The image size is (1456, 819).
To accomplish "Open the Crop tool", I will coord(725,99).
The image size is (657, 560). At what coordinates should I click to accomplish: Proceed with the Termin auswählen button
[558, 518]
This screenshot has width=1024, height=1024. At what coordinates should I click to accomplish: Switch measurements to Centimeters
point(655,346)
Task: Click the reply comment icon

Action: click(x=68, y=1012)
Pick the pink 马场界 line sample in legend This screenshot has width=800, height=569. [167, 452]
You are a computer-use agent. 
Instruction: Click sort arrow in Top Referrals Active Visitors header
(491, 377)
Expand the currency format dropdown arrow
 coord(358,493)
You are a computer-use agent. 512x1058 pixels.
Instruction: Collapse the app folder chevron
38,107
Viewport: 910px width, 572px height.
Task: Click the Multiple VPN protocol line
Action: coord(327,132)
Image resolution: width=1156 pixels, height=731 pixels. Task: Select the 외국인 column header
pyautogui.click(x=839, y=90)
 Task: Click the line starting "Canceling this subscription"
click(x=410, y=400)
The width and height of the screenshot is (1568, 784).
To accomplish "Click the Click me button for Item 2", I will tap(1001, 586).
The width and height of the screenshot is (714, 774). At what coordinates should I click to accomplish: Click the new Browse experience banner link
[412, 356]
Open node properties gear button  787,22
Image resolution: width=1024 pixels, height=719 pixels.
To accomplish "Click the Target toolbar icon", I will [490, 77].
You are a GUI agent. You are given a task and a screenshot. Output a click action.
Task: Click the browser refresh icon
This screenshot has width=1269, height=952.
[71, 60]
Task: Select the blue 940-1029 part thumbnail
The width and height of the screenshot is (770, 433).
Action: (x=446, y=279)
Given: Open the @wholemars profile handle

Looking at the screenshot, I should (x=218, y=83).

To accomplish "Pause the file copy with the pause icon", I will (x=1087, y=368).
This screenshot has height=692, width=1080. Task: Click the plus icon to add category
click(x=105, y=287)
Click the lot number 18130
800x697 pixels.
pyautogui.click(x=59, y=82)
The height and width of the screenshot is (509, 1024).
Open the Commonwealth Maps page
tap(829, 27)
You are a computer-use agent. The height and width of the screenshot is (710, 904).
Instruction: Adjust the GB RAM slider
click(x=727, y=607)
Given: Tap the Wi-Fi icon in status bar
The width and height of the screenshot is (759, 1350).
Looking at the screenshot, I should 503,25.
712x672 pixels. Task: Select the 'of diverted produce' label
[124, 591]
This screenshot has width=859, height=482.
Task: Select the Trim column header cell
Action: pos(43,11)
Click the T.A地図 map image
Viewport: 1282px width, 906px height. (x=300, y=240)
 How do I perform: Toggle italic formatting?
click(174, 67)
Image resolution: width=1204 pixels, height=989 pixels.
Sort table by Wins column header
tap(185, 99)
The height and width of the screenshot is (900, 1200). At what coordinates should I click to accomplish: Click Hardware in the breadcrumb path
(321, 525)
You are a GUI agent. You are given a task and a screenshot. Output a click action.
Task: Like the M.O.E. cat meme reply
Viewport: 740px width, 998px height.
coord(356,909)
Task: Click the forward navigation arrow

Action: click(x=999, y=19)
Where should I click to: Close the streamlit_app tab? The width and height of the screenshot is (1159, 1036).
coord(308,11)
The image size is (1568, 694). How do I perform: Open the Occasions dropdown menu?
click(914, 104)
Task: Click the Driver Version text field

> What needs to be done
Restate the data in full so that no line differs from the original.

> Solved problem
The image size is (1456, 819).
To accomplish "Open the Crop tool", I will coord(725,99).
The image size is (657, 560). At what coordinates should I click to accomplish: Proceed with the Termin auswählen button
[558, 518]
This screenshot has width=1024, height=1024. At what coordinates should I click to accomplish: Switch measurements to Centimeters
point(655,346)
Task: Click the reply comment icon

Action: click(x=68, y=1012)
Pick the pink 马场界 line sample in legend This screenshot has width=800, height=569. [167, 452]
You are a computer-use agent. 
Instruction: Click sort arrow in Top Referrals Active Visitors header
(491, 377)
Expand the currency format dropdown arrow
 coord(358,493)
You are a computer-use agent. 512x1058 pixels.
Instruction: Collapse the app folder chevron
38,107
Viewport: 910px width, 572px height.
Task: Click the Multiple VPN protocol line
Action: coord(327,132)
Image resolution: width=1156 pixels, height=731 pixels. Task: Select the 외국인 column header
pyautogui.click(x=839, y=90)
 Task: Click the line starting "Canceling this subscription"
click(x=410, y=400)
The width and height of the screenshot is (1568, 784).
To accomplish "Click the Click me button for Item 2", I will tap(1001, 586).
The width and height of the screenshot is (714, 774). At what coordinates should I click to accomplish: Click the new Browse experience banner link
[412, 356]
Open node properties gear button  787,22
Image resolution: width=1024 pixels, height=719 pixels.
To accomplish "Click the Target toolbar icon", I will [490, 77].
You are a GUI agent. You are given a task and a screenshot. Output a click action.
Task: Click the browser refresh icon
This screenshot has width=1269, height=952.
[71, 60]
Task: Select the blue 940-1029 part thumbnail
The width and height of the screenshot is (770, 433).
Action: (x=446, y=279)
Given: Open the @wholemars profile handle

Looking at the screenshot, I should (x=218, y=83).

To accomplish "Pause the file copy with the pause icon", I will (x=1087, y=368).
This screenshot has height=692, width=1080. Task: Click the plus icon to add category
click(x=105, y=287)
Click the lot number 18130
800x697 pixels.
pyautogui.click(x=59, y=82)
The height and width of the screenshot is (509, 1024).
Open the Commonwealth Maps page
tap(829, 27)
You are a computer-use agent. The height and width of the screenshot is (710, 904).
Instruction: Adjust the GB RAM slider
click(x=727, y=607)
Given: Tap the Wi-Fi icon in status bar
The width and height of the screenshot is (759, 1350).
Looking at the screenshot, I should 503,25.
712x672 pixels. Task: Select the 'of diverted produce' label
[124, 591]
This screenshot has width=859, height=482.
Task: Select the Trim column header cell
Action: pos(43,11)
Click the T.A地図 map image
Viewport: 1282px width, 906px height. (x=300, y=240)
 How do I perform: Toggle italic formatting?
click(174, 67)
Image resolution: width=1204 pixels, height=989 pixels.
Sort table by Wins column header
tap(185, 99)
The height and width of the screenshot is (900, 1200). At what coordinates should I click to accomplish: Click Hardware in the breadcrumb path
(321, 525)
You are a GUI agent. You are given a task and a screenshot. Output a click action.
Task: Like the M.O.E. cat meme reply
Viewport: 740px width, 998px height.
coord(356,909)
Task: Click the forward navigation arrow

Action: click(x=999, y=19)
Where should I click to: Close the streamlit_app tab? The width and height of the screenshot is (1159, 1036).
coord(308,11)
The image size is (1568, 694). How do I perform: Open the Occasions dropdown menu?
click(914, 104)
Task: Click the Driver Version text field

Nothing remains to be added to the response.